Marine Col. Thompson Gerke and his wife, Catherine, sued the contracted business center for $11,054 in connection with a March 2006 incident in which they thought they were buying first-class, not business class, airline tickets.

Cho also ordered the Gerkes, who left South Korea earlier this year, and the business center to split all court fees. Court officials were unable Friday to provide an estimate of those costs.

Business center representative Bruce Lee said Friday that he didn’t feel he had won or lost the case.

Catherine Gerke did not respond to an e-mail query and her lawyer, Lee Su-hwan, was unavailable for comment Friday.

During earlier sessions, the judge recommended the business center pay a $4,000 settlement.

Business center personnel have admitted there was a translation problem when the tickets were sold to the Gerkes in 2006 and the center has since stopped selling travel tickets.

Earlier this year, Catherine Gerke provided Stars and Stripes with more than 140 pages of documents, including e-mail traffic with base officials, 8th Army legal opinions and the findings of Yongsan Garrison’s Armed Forces Disciplinary Control Board.

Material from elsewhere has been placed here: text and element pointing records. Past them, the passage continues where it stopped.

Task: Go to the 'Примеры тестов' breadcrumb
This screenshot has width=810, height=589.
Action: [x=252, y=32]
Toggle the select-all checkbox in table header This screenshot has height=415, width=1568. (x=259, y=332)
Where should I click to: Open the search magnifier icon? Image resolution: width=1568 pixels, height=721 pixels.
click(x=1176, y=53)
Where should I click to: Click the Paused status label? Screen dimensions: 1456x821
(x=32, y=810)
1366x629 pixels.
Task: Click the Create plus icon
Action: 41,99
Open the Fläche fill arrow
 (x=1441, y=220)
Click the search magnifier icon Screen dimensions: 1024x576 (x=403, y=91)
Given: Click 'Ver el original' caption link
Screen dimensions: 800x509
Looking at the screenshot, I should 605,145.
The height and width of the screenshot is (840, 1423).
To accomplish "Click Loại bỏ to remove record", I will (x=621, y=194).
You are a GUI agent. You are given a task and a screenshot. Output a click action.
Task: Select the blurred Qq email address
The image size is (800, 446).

The Gerkes paid nearly $18,000 for what they thought were three round-trip, first-class tickets to Virginia after Catherine Gerke’s mother died in 2006. Gerke said she was recovering from back surgery and her doctor told her she must lie flat during the trip.

At the airport, however, the family learned they had business-class seats and paid the airline an additional $5,527 to upgrade to first class on the U.S.-bound flight.

They wanted the business center to pay for the cost of the upgrade had they flown first-class round-trip, even though they returned to South Korea in business class.

They said Army lawyers advised them they are owed $11,054, even though they spent only $5,527 for the one-way upgrade.

Business center officials have said their employees misread the ticket codes and poor English translation exacerbated the problem, but that they offered to pay the exact amount the Gerkes paid to upgrade their airline tickets.